La organización de los Oscar y el FBI reforzaron la seguridad este 12 de marzo tras detectar un posible complot de Irán para atacar con drones la gala en Los Ángeles. El plan, analizado por el presidente Donald Trump, implicaría lanzamientos desde embarcaciones frente a la costa de California, lo que obligó a desplegar un operativo especial entre la policía local y agencias federales para proteger el Teatro Dolby y garantizar la seguridad de los asistentes.
El gobernador Gavin Newsom confirmó la alerta federal sobre el uso de drones desde embarcaciones, aunque aclaró que la información sigue bajo verificación rigurosa. Por precaución, los productores han incrementado la vigilancia en la alfombra roja y el perímetro del evento, asegurando que el espectáculo se desarrolle sin interrupciones frente a las provocaciones directas del régimen de Teherán.

Esta amenaza ocurre en un contexto de alta tensión donde el régimen iraní busca intimidar a Occidente golpeando sus iconos culturales más visibles y mediáticos.
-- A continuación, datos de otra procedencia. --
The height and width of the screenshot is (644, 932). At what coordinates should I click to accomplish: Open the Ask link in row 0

La seguridad técnica se ha duplicado para monitorear el espacio aéreo, garantizando que la edición número 98 de los premios, presentada por Conan O’Brien, no se vea empañada por el chantaje o el terrorismo extranjero.
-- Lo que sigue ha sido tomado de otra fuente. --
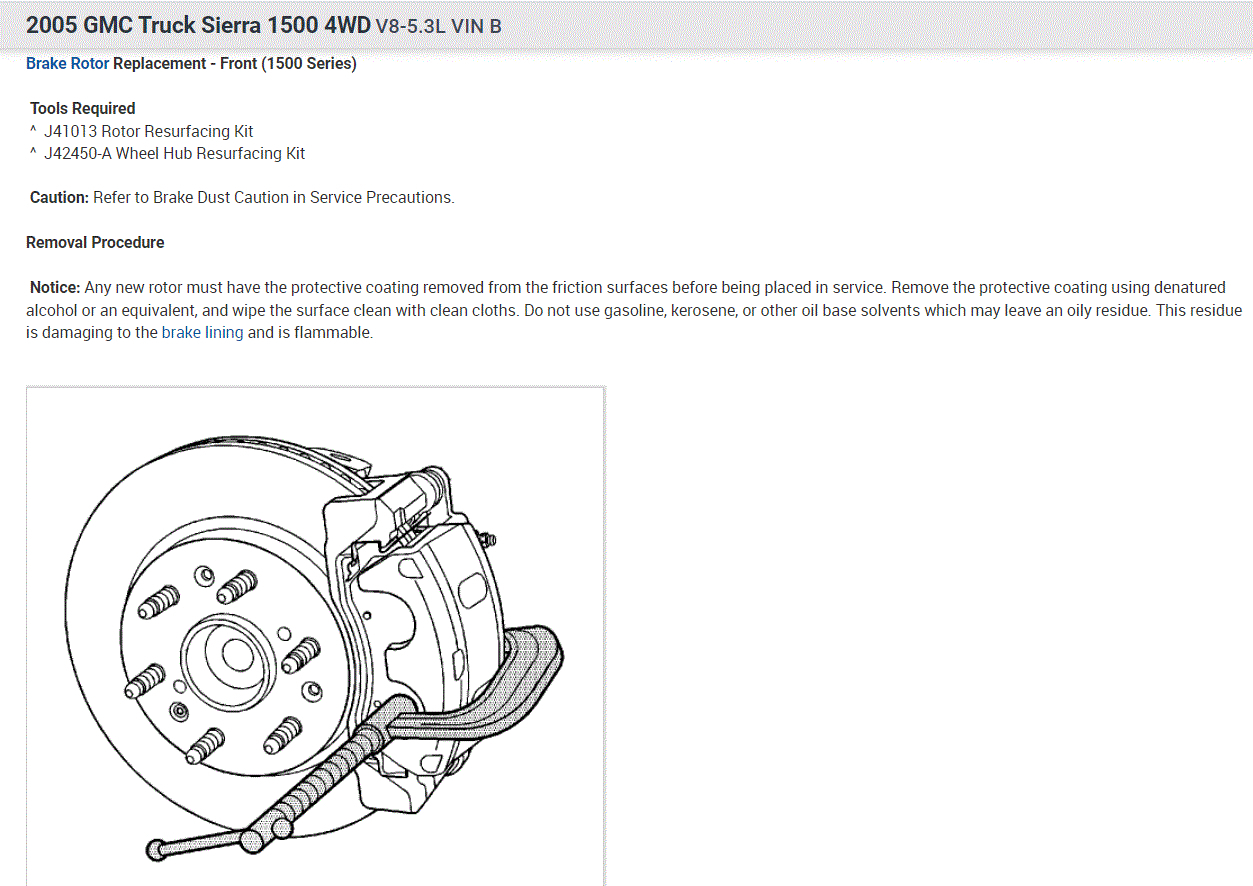Click the top wheel stud in the illustration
La gala también rendirá homenaje a figuras fallecidas como Rob Reiner, subrayando un mensaje de resiliencia ante la violencia y la inseguridad internacional. La Academia ha sido enfática en que la prioridad absoluta es la seguridad de invitados como Robert Downey Jr. y Anne Hathaway, enviando una señal de firmeza ante los intentos de desestabilización por parte de actores estatales hostiles.
Agencias de inteligencia mantienen un monitoreo constante sobre las aguas del Pacífico para interceptar cualquier amenaza marítima antes de que alcance la costa de Los Ángeles. Con protocolos de emergencia reforzados, la industria del cine busca blindar su integridad soberana y evitar que el miedo interfiera con la celebración de los logros artísticos de este año.
El despliegue actual representa la respuesta de seguridad más robusta en la historia de la premiación frente a una amenaza externa directa y coordinada. Al colaborar estrechamente con el FBI, la organización garantiza que los Oscar sigan siendo un espacio seguro, demostrando que Estados Unidos no cederá ante las intimidaciones de la teocracia iraní en suelo estadounidense.